*** EXTRACT ***

Cinema Review: Blended

Sandler-and-Barrymore

DIR: Frank Coraci • WRISimon Kinberg PRO: Jack Giarraputo, Mike Karz, Adam Sandler • DOP: Julio Macat • ED: Tom Costain • MUS: Rupert Gregson-Williams • CAST: Ivan Menchell, Clare Sera

“The new Adam Sandler comedy” are words that strike a Pavlovian response in most film critics around the world, to the extent that if he’s not being directed by Judd Apatow or P.T. Anderson, it’s probably a safe bet that whatever the movie is, it’s probably going to be one of the worst movies you’ll see that year. We can safely assume that it’s just going to be him and a group of his “funny mates” like Kevin James or Rob Schneider or someone else that only Adam Sandler finds humourous, set against the backdrop of what is essentially a holiday for Adam Sandler and all his mates (Just Go With It – Hawaii, Jack & Jill – Royal Caribbean Cruise, Grown Ups – Lake House).

*** RECORDS PROVIDED ***

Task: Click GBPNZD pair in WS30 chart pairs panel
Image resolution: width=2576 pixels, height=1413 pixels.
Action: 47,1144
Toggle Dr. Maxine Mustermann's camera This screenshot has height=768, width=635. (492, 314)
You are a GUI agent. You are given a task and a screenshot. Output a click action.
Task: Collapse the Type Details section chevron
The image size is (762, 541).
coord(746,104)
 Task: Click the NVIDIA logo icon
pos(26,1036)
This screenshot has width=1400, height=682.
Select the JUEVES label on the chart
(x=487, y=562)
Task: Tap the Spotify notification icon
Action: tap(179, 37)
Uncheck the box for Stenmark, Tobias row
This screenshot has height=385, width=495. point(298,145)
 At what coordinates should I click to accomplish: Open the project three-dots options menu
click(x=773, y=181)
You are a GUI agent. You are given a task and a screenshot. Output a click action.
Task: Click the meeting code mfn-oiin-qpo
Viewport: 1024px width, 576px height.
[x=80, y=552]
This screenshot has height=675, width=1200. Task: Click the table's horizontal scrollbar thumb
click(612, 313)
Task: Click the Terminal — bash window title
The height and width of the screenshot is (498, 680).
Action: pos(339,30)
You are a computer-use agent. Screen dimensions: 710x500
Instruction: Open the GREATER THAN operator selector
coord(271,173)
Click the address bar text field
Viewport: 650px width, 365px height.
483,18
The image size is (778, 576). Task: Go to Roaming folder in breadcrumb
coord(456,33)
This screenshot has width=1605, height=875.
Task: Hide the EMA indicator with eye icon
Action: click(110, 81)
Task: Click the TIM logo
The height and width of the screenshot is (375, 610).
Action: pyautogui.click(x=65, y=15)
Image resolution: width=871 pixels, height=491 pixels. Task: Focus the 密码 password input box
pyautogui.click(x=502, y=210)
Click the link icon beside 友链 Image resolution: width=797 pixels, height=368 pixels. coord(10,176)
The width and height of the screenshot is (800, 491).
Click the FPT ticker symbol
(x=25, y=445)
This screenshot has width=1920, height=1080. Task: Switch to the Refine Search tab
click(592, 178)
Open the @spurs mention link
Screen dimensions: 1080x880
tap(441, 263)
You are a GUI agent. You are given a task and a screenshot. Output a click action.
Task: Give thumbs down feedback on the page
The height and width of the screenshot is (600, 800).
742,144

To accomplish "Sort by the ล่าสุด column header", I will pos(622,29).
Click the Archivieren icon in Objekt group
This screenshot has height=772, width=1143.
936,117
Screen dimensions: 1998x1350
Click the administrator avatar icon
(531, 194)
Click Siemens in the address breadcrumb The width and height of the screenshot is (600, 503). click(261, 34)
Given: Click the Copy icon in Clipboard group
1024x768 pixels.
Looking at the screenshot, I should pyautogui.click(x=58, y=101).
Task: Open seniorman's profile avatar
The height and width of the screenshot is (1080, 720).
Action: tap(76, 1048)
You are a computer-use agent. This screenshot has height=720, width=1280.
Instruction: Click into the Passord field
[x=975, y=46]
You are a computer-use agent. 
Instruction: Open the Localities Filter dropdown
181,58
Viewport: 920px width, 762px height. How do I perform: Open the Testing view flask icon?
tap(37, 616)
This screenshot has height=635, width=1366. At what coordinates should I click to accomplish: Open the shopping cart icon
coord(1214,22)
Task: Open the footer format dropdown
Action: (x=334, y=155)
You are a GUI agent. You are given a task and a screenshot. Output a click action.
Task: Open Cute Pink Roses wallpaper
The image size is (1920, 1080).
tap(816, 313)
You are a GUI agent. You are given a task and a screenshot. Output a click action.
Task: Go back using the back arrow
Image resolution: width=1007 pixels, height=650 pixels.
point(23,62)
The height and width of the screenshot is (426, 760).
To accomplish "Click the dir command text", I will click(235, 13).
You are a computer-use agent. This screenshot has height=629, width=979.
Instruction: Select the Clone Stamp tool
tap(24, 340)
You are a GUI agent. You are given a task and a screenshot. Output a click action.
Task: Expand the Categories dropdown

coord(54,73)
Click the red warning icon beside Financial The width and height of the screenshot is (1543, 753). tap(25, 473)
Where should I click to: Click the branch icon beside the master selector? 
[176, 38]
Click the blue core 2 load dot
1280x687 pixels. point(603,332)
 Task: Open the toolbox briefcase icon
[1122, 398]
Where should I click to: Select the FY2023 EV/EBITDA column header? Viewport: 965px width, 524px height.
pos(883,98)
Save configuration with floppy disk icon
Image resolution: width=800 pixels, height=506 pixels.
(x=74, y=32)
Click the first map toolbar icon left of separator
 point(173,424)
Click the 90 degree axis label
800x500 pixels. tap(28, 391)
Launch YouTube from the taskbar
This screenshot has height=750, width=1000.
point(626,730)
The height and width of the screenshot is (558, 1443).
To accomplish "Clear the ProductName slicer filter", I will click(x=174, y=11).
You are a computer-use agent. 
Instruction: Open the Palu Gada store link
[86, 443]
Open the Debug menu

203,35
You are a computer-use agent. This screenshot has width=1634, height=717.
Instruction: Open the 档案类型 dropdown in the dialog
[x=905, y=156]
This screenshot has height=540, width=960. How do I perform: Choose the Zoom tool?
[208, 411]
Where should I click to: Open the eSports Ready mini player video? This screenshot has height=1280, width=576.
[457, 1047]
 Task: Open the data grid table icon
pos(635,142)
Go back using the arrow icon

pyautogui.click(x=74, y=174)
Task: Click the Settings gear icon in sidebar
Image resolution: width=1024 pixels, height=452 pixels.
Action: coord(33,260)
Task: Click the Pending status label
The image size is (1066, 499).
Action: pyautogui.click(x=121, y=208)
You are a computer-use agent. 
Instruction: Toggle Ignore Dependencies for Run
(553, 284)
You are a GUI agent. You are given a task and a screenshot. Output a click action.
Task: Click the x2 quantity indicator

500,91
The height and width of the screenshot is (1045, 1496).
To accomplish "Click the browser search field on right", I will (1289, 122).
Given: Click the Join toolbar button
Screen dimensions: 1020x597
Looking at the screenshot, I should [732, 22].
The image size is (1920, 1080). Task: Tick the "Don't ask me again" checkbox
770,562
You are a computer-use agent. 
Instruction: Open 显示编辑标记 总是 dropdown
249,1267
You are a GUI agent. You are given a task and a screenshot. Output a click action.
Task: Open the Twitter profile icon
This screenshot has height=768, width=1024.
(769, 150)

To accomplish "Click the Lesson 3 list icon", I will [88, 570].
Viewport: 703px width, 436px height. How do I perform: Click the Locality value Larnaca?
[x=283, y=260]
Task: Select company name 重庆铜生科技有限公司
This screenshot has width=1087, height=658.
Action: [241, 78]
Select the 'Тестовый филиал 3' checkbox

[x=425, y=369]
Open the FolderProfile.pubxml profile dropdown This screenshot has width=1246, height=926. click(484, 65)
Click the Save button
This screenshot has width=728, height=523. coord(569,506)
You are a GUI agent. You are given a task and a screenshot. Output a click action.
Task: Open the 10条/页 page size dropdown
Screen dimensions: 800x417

***

## JOBS
1. According to the review's credits, who directed the film?
2. Render the listing as a numbered list, from the line containing "Where should I click to: Select" down to the line containing "Action: coord(33,260)", with both of those lines included and blank lines omitted.
The review and the listing are unrelated to each other.

## THE SOLUTIONS
1. Frank Coraci.

2.
1. Where should I click to: Select the FY2023 EV/EBITDA column header? Viewport: 965px width, 524px height.
2. pos(883,98)
3. Save configuration with floppy disk icon
4. Image resolution: width=800 pixels, height=506 pixels.
5. (x=74, y=32)
6. Click the first map toolbar icon left of separator
7.  point(173,424)
8. Click the 90 degree axis label
9. 800x500 pixels. tap(28, 391)
10. Launch YouTube from the taskbar
11. This screenshot has height=750, width=1000.
12. point(626,730)
13. The height and width of the screenshot is (558, 1443).
14. To accomplish "Clear the ProductName slicer filter", I will click(x=174, y=11).
15. You are a computer-use agent. 
16. Instruction: Open the Palu Gada store link
17. [86, 443]
18. Open the Debug menu
19. 203,35
20. You are a computer-use agent. This screenshot has width=1634, height=717.
21. Instruction: Open the 档案类型 dropdown in the dialog
22. [x=905, y=156]
23. This screenshot has height=540, width=960. How do I perform: Choose the Zoom tool?
24. [208, 411]
25. Where should I click to: Open the eSports Ready mini player video? This screenshot has height=1280, width=576.
26. [457, 1047]
27.  Task: Open the data grid table icon
28. pos(635,142)
29. Go back using the arrow icon
30. pyautogui.click(x=74, y=174)
31. Task: Click the Settings gear icon in sidebar
32. Image resolution: width=1024 pixels, height=452 pixels.
33. Action: coord(33,260)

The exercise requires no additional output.